Text segment:
+++

Think we don't really benefit from an industry in the UK? Yes, we do, and for two key reasons. First the government has promised "no strategic shrinkage". Our armed forces rely increasingly on the support of industry based here in the UK. The presence of an efficient and supportive industrial capability in the UK is an important part of maintaining the UK's presence in the world. It is an essential bargaining chip to collaborate with key allies like the US, France and NATO. Second, our national power is based on economic strength, and the 300,000 skilled jobs in the defence industry are a vital part of our advanced manufacturing base. If the economy is to return to growth we need to create new jobs supporting national security. By contrast the White Paper implies the government is resigned to seeing UK jobs exported. There is positive talk about exports and SMEs but without investment we will have much less of both by 2020. It is the antithesis of a DIS.
Finally, think: Labour's DIS failed; why try that again? It is true that the Treasury under Gordon Brown stifled the implementation of Lord Drayson's DIS, but the concept was valid. We have defence needs; threats to national security are rapidly evolving and we have to invest to keep up with them. A DIS for 2020 and beyond is needed to ensure our limited resources are applied in the right areas. We have a National Security Strategy, why not a Defence and Security Industrial Strategy to help implement it? Is anyone in government listening?
HAVE YOUR SAY
02 May 2012
'We clearly do need effective and well-equipped defence forces...'
Yes. This can be achieved right now by buying off the shelf. Better kit, at less cost than what our defence contractors do at present. For crying out loud, the only piece of kit that actually matters is bought from the US.
I will say that there is a place for UK companies in system's, tech innovation etc, that can be adapted to kit bought overseas. But no longer can we actually deliver a large defence programme on time, budget, spec's etc.

+++

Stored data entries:

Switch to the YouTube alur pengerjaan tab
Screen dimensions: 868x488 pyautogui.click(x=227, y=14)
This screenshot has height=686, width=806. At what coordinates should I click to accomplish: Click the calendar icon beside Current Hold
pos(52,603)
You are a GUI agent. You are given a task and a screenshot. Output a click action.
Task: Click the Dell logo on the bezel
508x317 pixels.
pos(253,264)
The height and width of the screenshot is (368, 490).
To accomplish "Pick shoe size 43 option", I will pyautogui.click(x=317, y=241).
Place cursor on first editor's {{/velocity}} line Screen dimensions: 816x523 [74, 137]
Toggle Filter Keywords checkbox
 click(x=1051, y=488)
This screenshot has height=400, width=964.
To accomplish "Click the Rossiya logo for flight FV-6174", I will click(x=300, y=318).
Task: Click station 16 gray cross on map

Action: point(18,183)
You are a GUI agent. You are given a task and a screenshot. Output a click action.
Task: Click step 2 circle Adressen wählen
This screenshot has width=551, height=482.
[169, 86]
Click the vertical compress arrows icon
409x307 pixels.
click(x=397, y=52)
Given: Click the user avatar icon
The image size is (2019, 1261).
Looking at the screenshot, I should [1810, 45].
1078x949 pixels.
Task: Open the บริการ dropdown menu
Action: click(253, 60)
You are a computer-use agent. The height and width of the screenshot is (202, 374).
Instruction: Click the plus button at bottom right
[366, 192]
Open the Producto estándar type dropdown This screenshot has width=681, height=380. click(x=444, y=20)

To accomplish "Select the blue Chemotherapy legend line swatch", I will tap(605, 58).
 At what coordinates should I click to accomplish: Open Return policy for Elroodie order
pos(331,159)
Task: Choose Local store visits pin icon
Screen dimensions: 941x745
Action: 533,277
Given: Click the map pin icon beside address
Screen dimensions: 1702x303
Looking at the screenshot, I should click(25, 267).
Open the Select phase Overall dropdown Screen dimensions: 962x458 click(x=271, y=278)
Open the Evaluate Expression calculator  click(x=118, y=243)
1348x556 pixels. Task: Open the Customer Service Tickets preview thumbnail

+++

Complete the following:
1. Condense the paragraph of the defence industry text that begins "Think we don't really benefit" into a short bulleted list that keeps its main facts.
2. According to the defence industry text, who stifled the implementation of Lord Drayson's DIS?
3. Resume the defence industry text after its final sentence.
This data comes from a separate source.

Solved problems:
1.
- The UK does benefit from a domestic defence industry, for two key reasons.
- First, the government has promised "no strategic shrinkage", and the armed forces rely increasingly on UK-based industry. An efficient, supportive industrial capability helps maintain the UK's presence in the world and is an essential bargaining chip for collaborating with allies such as the US, France and NATO.
- Second, national power rests on economic strength. The defence industry's 300,000 skilled jobs are a vital part of the advanced manufacturing base, and a return to growth requires new jobs supporting national security.
- The White Paper implies the government is resigned to seeing UK jobs exported. Without investment there will be far fewer exports and SMEs by 2020, which is the antithesis of a DIS.

2. The Treasury under Gordon Brown.

3.
I sympathise with the workers, though, I really truly do. They are excellent, professional, and some of the best in the world. It's just a crying shame that their ability is being run into the ground by manager and CEO's whose only criteria is the bottom line. They deserve better.
The whole industry needs a spring clean, starting from the top down.
Anon - Abroad
03 May 2012
One of the problems is that the UK continues to cut its own defence forces; which are one of the major advertisers of UK military hardware garnering export orders. Reduce that 'shop-window' and you loose sales.
For major economies; defence industries are at the high end with medical and other scientific endeavours. The hallowing of the UK military especially since the 1990's and the 'Peace Dividend' has forced the UK's major defence contractors to diversify their business internationally (BAE's move into the USA a prime example). One negative of this is that the domestic product increases in price, since the UK orders less and less each time.
Unfortunately strategy requires a long term understanding of capabilities and requirements in the time frame the strategy is cover, current politicians and MoD bureaucrats cannot see two step in front of where they are heading so the future is not bright.